NordicSemiconductor / Android-nRF-Mesh-Library

The Bluetooth Mesh Provisioner and Configurator library.
https://www.nordicsemi.com/
BSD 3-Clause "New" or "Revised" License
414 stars 177 forks source link

MeshParserUtils.getOpCode() flips the bytes of the vendor id. #455

Closed FluffyBunniesTasteTheBest closed 1 year ago

FluffyBunniesTasteTheBest commented 2 years ago

Describe the bug In NCS, when defining a custom opcode, for example BT_MESH_MODEL_OP_3(0x01, 0x22ee), the result is a three byte opcode with value 0xc122ee. When the library's onMeshMessageReceived() gets called, VendorModelMessageStatus.getOpCode() returns an opcode of 0xc1ee22, in which the two bytes of the vendor or id (0x22ee) are flipped.

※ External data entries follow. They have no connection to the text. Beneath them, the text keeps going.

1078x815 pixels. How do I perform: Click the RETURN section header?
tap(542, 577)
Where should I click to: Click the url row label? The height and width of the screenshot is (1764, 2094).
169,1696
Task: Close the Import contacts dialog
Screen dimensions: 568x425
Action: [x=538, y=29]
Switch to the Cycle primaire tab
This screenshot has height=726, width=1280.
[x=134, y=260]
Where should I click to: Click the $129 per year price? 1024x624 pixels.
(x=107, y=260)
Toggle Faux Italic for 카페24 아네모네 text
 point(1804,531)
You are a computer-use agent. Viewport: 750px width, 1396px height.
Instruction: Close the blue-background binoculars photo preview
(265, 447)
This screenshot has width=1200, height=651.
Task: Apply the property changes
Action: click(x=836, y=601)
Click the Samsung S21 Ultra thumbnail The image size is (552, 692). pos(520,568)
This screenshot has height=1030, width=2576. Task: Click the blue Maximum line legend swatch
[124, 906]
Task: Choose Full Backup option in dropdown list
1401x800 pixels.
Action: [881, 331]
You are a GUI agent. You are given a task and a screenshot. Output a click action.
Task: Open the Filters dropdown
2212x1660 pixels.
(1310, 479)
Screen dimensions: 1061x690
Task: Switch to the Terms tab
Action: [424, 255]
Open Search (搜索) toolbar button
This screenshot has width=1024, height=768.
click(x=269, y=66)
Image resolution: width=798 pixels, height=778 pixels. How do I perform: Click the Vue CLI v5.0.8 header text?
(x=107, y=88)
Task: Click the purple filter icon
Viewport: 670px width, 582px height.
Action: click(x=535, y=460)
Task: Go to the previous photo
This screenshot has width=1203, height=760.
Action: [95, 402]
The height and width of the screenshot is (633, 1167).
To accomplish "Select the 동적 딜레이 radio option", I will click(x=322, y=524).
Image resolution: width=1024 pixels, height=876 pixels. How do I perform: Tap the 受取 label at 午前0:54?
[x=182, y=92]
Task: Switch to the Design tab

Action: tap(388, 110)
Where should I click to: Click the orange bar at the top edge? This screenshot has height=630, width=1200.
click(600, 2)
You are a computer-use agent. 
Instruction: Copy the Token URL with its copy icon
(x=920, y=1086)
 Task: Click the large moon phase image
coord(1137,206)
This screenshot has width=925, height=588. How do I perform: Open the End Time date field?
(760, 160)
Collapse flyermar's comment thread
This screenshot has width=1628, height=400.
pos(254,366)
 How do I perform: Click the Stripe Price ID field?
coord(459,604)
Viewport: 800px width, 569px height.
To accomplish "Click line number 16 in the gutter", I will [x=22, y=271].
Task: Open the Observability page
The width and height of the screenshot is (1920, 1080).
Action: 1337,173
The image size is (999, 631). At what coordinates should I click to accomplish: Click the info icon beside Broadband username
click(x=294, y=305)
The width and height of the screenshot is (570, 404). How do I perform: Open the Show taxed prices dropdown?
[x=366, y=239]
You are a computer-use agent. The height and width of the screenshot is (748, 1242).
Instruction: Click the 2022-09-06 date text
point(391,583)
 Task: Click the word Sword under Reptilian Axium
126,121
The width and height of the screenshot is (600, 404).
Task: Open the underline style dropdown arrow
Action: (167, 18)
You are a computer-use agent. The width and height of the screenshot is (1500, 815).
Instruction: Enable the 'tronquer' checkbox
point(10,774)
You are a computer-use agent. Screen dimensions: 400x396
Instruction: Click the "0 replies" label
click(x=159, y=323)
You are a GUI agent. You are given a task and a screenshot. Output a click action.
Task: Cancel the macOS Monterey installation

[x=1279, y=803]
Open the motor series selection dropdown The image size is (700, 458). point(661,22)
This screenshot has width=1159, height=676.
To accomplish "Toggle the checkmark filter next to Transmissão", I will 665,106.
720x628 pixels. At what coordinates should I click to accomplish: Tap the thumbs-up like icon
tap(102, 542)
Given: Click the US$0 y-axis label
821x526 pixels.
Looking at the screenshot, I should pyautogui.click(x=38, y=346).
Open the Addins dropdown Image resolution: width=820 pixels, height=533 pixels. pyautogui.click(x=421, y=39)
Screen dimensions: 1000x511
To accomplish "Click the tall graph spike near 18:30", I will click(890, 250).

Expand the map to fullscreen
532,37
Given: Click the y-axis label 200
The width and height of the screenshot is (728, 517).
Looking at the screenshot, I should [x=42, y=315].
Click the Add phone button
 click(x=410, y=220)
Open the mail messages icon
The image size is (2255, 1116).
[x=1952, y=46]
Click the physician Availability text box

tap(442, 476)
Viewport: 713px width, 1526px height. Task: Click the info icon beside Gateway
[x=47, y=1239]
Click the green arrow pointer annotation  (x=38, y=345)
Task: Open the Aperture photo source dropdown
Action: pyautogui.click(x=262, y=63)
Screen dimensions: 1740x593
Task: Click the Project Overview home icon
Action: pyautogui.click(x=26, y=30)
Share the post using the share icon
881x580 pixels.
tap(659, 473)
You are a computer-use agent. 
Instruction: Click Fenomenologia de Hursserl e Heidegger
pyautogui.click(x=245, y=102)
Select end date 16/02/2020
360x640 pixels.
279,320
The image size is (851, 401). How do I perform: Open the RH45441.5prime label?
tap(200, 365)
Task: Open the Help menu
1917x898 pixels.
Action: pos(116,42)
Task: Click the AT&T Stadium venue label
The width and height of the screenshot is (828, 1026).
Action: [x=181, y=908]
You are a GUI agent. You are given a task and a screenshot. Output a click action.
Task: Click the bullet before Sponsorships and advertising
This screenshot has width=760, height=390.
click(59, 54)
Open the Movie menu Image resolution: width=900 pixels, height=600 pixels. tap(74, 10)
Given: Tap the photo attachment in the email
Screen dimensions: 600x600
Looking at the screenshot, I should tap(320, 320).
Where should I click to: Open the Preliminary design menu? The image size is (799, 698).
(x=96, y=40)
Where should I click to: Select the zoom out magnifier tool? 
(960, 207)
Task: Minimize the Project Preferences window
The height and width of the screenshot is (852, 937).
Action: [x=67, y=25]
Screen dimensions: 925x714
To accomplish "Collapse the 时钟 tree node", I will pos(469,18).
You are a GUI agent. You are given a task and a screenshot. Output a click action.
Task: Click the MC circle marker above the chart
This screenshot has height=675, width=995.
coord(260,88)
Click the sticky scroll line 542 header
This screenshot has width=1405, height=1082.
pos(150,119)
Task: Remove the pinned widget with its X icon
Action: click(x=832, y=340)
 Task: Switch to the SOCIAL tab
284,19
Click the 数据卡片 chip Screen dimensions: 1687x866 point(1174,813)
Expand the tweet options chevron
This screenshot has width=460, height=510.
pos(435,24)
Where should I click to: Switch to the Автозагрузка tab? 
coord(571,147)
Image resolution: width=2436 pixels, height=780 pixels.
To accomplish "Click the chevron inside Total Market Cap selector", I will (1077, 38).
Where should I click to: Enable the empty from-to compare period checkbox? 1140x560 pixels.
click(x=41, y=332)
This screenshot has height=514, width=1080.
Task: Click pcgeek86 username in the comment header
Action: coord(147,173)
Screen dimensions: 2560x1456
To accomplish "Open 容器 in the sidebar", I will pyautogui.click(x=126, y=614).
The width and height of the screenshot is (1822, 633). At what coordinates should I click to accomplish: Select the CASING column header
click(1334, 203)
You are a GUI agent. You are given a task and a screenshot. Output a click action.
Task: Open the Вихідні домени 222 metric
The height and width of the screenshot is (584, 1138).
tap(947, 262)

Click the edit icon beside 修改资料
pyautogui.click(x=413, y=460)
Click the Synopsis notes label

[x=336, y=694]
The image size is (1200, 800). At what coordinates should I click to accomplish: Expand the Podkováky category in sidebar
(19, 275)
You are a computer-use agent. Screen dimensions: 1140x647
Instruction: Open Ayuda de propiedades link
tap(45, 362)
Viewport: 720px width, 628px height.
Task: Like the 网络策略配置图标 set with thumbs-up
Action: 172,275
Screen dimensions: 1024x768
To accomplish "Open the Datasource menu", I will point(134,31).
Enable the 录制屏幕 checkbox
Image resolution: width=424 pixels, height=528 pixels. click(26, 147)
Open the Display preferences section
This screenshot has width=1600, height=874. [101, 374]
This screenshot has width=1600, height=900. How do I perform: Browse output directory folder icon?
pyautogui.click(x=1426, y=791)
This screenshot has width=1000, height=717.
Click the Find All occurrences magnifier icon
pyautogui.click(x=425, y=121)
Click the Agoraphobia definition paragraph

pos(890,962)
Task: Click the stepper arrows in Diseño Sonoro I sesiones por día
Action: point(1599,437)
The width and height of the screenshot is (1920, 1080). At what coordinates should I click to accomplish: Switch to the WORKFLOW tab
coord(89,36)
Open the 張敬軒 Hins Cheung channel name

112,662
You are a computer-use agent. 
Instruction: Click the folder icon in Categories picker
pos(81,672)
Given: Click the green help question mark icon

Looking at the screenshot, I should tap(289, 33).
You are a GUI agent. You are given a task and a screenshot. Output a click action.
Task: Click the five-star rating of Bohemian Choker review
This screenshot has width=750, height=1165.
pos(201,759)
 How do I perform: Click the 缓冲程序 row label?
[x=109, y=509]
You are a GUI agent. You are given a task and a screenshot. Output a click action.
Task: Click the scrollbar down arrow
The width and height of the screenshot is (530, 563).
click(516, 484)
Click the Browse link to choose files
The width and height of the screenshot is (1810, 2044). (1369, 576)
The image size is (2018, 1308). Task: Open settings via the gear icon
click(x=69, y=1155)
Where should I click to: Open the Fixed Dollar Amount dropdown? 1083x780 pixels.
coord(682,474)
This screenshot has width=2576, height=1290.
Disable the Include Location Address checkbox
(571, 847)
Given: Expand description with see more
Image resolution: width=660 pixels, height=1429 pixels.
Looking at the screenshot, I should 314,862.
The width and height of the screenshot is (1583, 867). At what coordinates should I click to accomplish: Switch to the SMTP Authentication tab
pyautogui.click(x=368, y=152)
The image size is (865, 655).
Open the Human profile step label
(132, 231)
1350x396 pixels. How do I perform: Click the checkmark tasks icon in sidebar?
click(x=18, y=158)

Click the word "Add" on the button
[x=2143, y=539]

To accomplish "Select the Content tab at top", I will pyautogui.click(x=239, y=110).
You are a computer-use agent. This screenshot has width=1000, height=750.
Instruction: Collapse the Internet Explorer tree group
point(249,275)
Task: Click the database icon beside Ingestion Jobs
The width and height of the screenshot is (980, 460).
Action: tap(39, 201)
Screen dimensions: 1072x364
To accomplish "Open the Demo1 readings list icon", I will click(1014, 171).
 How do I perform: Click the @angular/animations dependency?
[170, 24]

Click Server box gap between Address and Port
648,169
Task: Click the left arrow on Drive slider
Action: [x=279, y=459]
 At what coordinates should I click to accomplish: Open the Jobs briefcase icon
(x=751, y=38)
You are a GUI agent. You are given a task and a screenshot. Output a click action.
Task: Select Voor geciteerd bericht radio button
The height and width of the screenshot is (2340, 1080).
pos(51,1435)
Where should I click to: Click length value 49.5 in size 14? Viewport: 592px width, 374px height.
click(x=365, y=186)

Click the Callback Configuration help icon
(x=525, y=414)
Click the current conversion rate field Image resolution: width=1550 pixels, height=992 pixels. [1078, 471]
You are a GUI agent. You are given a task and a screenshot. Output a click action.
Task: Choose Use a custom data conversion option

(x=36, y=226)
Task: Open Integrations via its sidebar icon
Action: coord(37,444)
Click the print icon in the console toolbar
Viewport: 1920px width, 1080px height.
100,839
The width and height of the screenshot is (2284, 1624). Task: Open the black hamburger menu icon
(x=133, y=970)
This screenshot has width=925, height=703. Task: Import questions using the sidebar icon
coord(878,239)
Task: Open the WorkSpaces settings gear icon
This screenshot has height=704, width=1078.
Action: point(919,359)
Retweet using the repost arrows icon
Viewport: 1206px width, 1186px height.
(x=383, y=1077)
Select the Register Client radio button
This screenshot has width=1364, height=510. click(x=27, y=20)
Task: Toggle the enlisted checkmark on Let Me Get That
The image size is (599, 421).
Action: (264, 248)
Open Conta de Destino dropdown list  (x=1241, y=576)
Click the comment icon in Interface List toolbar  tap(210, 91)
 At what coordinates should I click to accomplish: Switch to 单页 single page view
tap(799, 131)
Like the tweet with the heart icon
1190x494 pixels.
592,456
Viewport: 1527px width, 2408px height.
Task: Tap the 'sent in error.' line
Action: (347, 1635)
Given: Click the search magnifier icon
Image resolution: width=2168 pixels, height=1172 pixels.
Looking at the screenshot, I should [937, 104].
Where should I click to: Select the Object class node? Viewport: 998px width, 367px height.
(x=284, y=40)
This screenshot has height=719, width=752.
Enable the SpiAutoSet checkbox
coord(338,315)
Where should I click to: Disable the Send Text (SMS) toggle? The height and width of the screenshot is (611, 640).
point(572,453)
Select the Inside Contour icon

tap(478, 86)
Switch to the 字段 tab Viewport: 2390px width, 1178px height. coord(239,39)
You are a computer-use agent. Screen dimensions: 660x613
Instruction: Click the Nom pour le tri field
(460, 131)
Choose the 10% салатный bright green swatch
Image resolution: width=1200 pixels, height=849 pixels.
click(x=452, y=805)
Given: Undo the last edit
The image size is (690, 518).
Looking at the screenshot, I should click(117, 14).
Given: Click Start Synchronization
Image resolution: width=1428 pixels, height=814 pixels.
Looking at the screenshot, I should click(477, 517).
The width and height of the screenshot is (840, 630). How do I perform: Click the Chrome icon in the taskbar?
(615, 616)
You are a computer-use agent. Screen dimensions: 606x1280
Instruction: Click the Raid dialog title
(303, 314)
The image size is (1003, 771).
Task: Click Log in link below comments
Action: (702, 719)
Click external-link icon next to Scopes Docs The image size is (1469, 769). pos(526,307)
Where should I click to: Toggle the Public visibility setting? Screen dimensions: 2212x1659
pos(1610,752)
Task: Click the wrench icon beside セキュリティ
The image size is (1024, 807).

The bug happens in MeshParserUtils.getOpCode(), which is not aware of that Java and Bluetooth use different byte orders:

To Reproduce Steps to reproduce the behavior:

  1. Create a custom model in NCS (The chat example should work well).
  2. Send a VendorModelMessageAcked message to the custom model.
  3. When onMeshMessageReceived() is called, VendorModelMessageStatus.getOpCode() returns an opcode that has the two bytes of the vendor id flipped.

Expected behavior OpCode should not change.

Platform details:

Note: The way it looks, the convert-24-bit-methods in MeshParserUtils are facing the same issue.

roshanrajaratnam commented 2 years ago

Hi, you are correct java stores multibyte values in big endian format. However IMHO the 3 byte opcode for a vendor model should be depicted according to the specification. Therefore when you call VendorModelMessageStatus.getOpCode() should return the opcode as mentioned in the last paragraph of section 3.7.3.1 in the Mesh profile specification 1.0.1.

FluffyBunniesTasteTheBest commented 2 years ago

Thanks, can you please provide a link to the specs?

But even without looking into the specs, I doubt that a value of 0xc122ee is supposed to become 0xc1ee22. See, right now you have to use two different opcodes: 0xc122ee when sending and 0xc1ee22 when receiving, but shouldn't the opcode be the same, regardless if you send or receive data?!?

roshanrajaratnam commented 2 years ago

Here's the link to the spec. https://www.bluetooth.com/specifications/specs/mesh-profile-1-0-1/

The behavior I mentioned is what's expected due to the company identifier being a 16-bit value where the Endianness gets applied. When sending/receiving also the opcode is set to 0xc1ee22 internally just to save the hassle of doing it yourself. You can log the access pdu to check this.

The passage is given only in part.